START RECORDS TO PROCESS

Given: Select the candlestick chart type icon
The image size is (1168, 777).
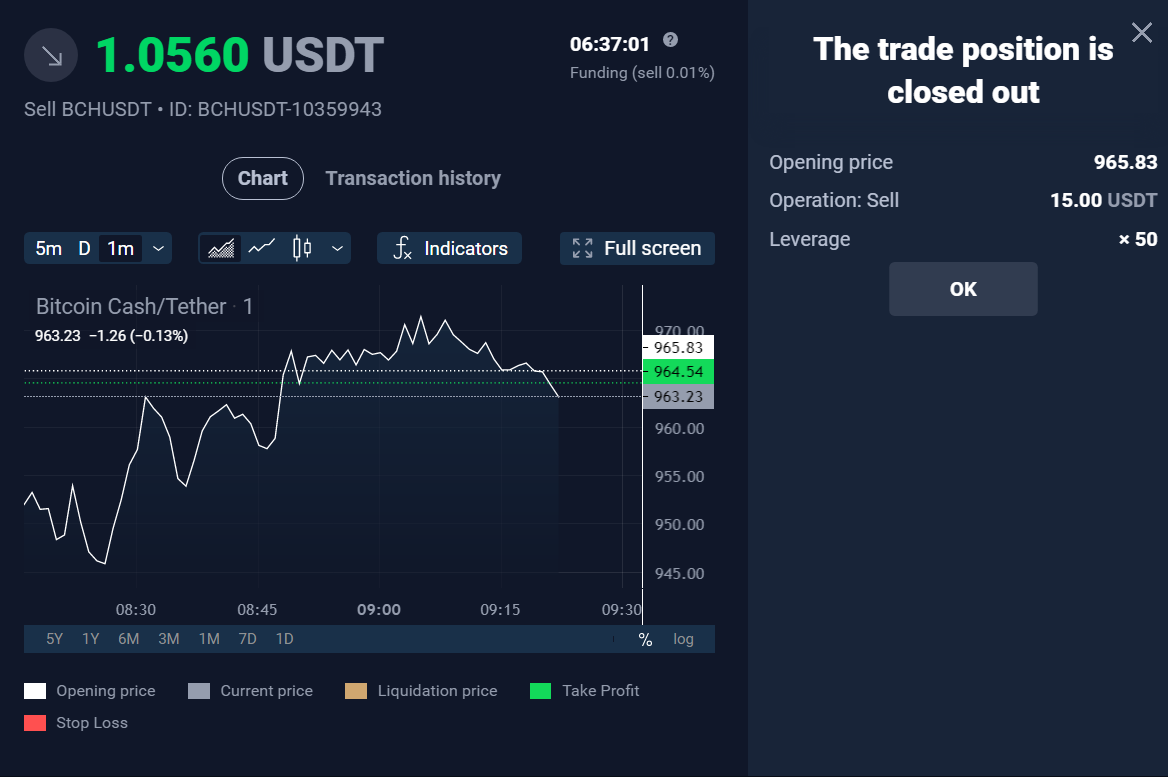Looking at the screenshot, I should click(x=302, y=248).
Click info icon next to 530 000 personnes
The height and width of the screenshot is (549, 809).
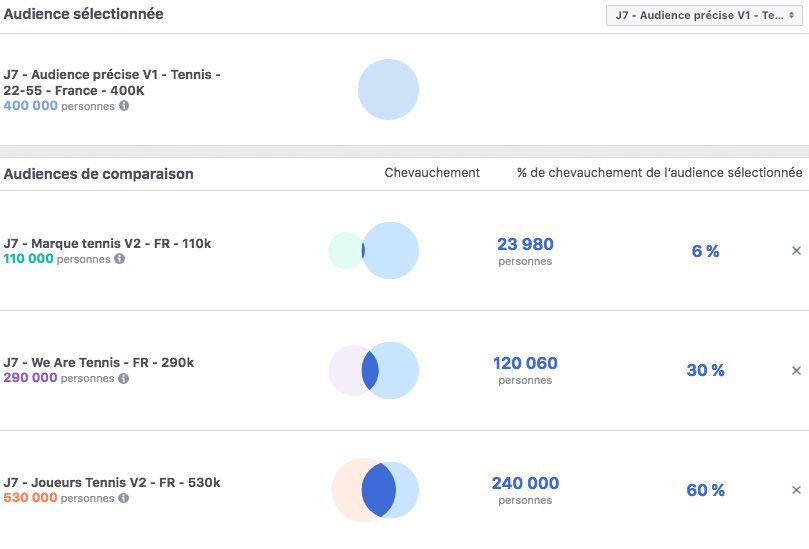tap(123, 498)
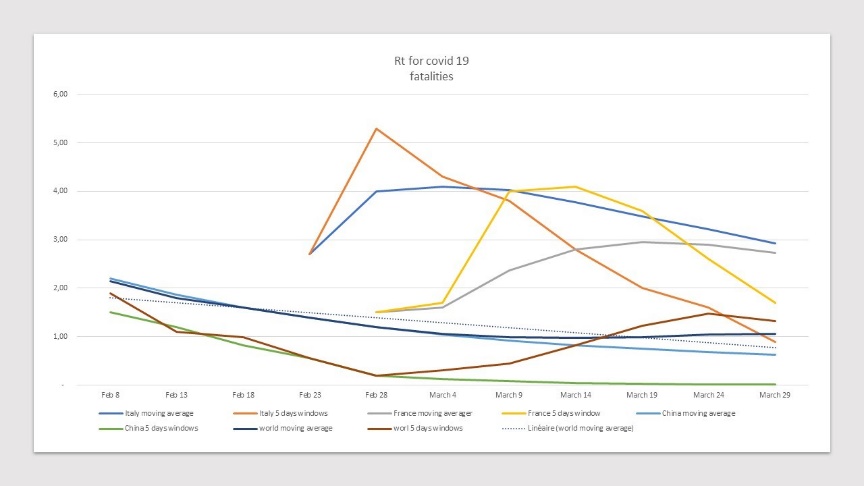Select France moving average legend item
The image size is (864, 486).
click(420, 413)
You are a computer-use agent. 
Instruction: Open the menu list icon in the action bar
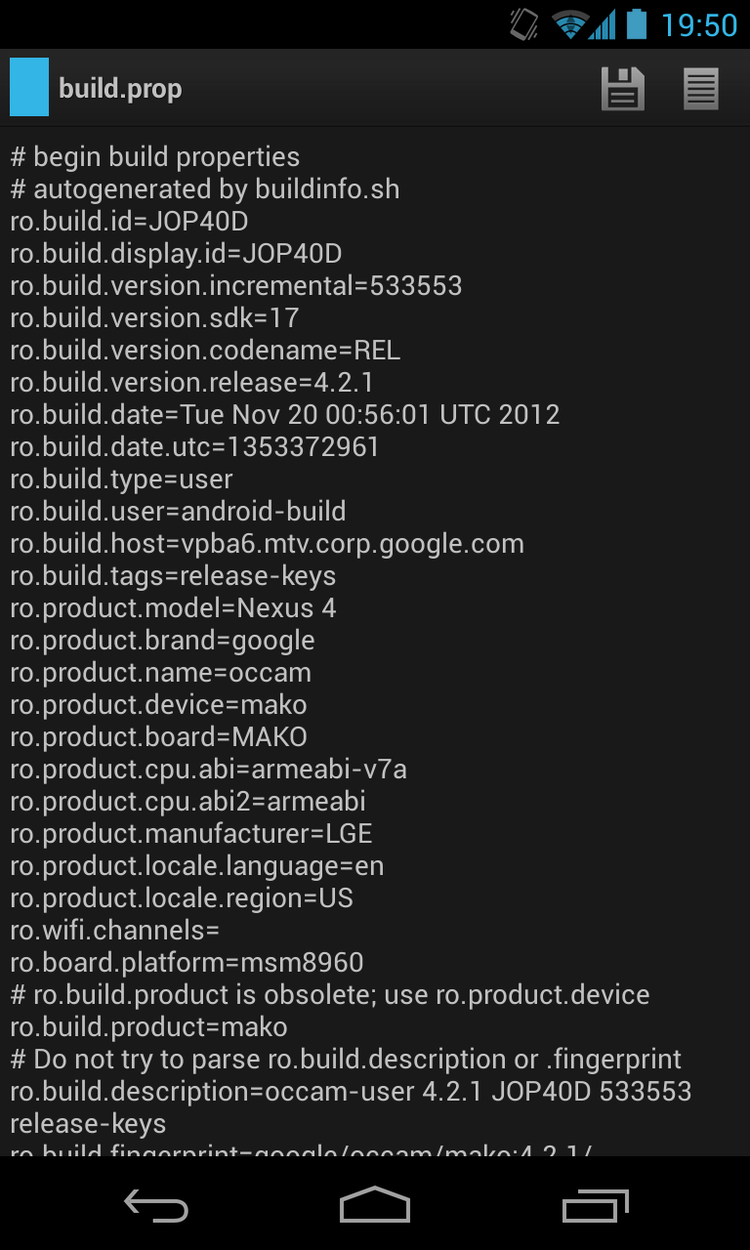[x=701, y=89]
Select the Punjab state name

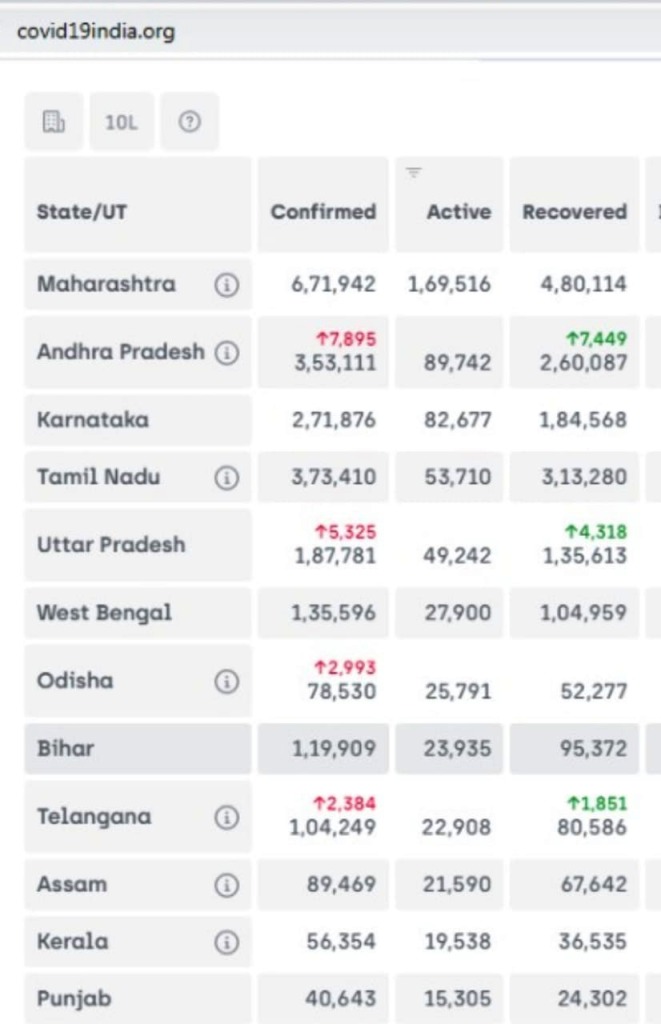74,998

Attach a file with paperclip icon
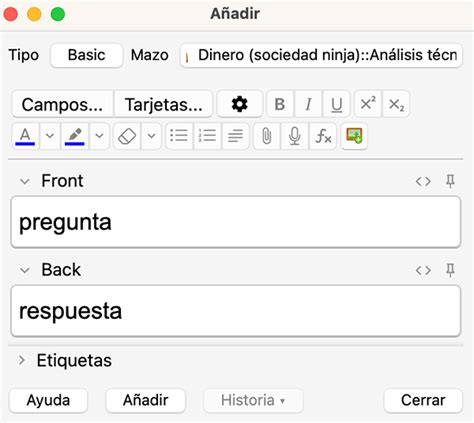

END RECORDS TO PROCESS

* [WHAT IS REQUIRED] Copy all of the material above word for word, leaving out the pictures.

* [TASK RESULT]
Given: Select the candlestick chart type icon
The image size is (1168, 777).
Looking at the screenshot, I should click(x=302, y=248).
Click info icon next to 530 000 personnes
The height and width of the screenshot is (549, 809).
tap(123, 498)
Select France moving average legend item
The image size is (864, 486).
click(420, 413)
You are a computer-use agent. 
Instruction: Open the menu list icon in the action bar
[x=701, y=89]
Select the Punjab state name

74,998

Attach a file with paperclip icon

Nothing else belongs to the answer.